### Action item
Without the pictures, output all of the data exactly.

### Stored data entries

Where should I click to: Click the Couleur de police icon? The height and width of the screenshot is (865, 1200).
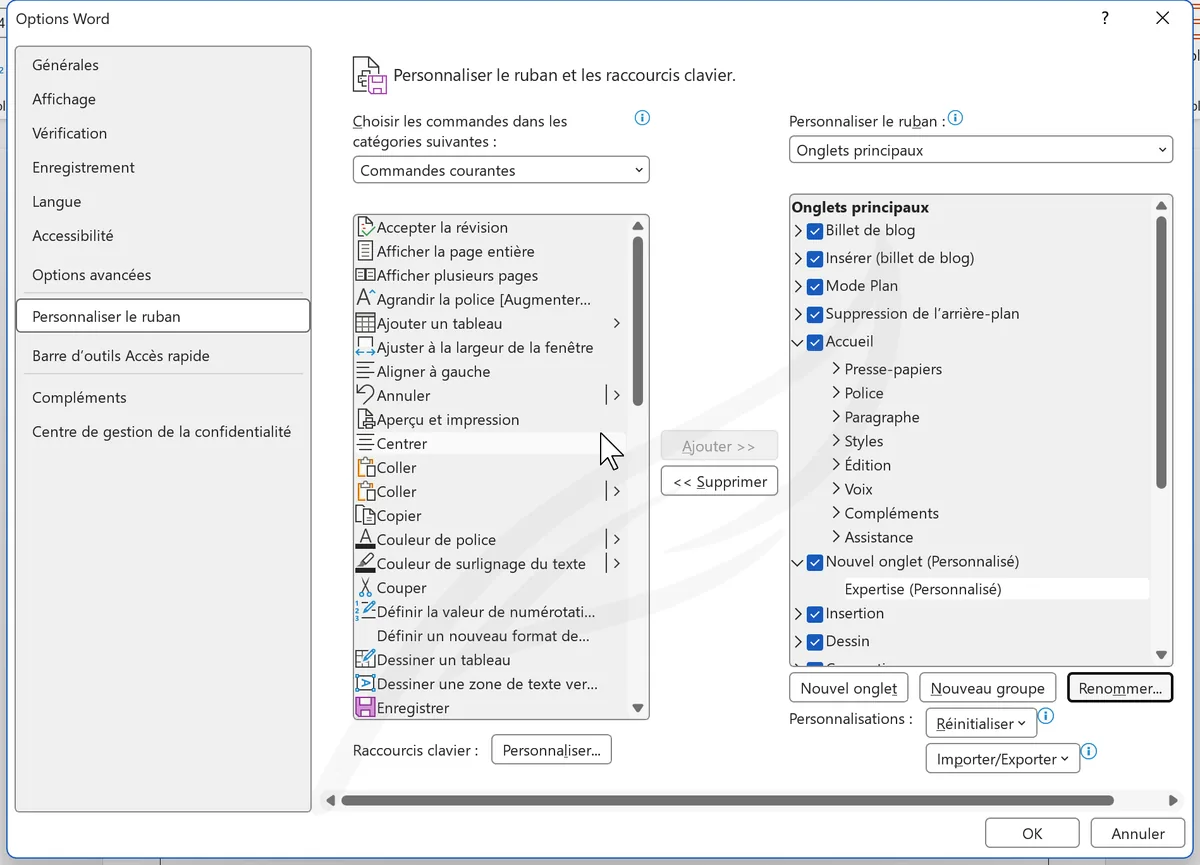pyautogui.click(x=365, y=539)
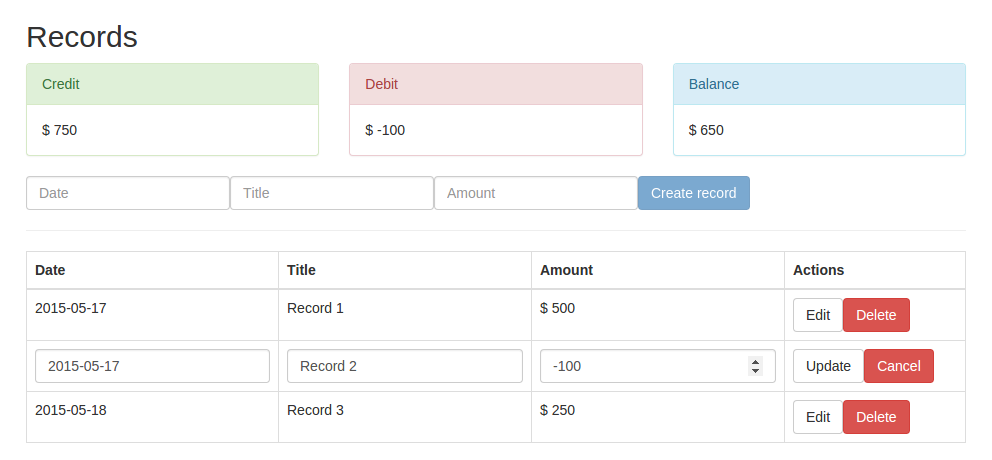Cancel editing of Record 2
992x460 pixels.
[898, 366]
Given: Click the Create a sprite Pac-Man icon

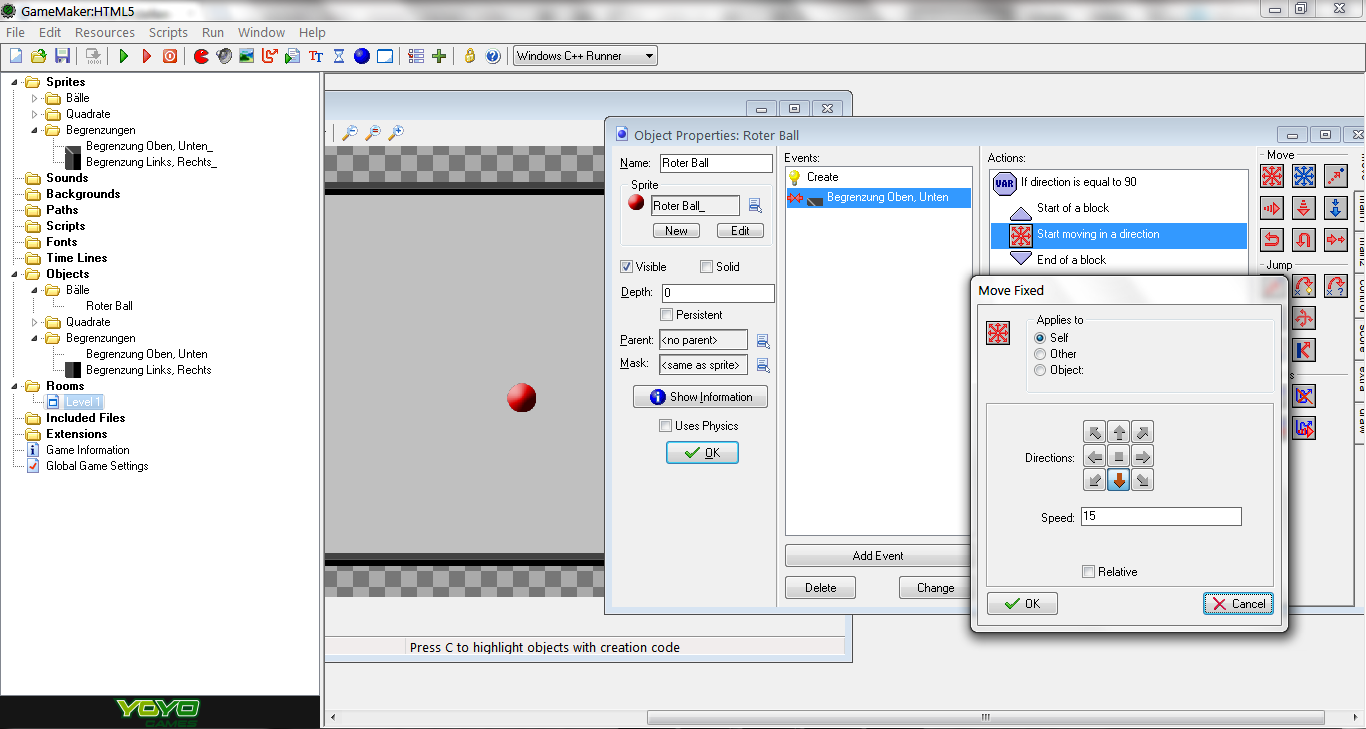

### Solution for this exercise
Where should I click to: Click the Couleur de police icon? The height and width of the screenshot is (865, 1200).
pyautogui.click(x=365, y=539)
Cancel editing of Record 2
992x460 pixels.
[898, 366]
Given: Click the Create a sprite Pac-Man icon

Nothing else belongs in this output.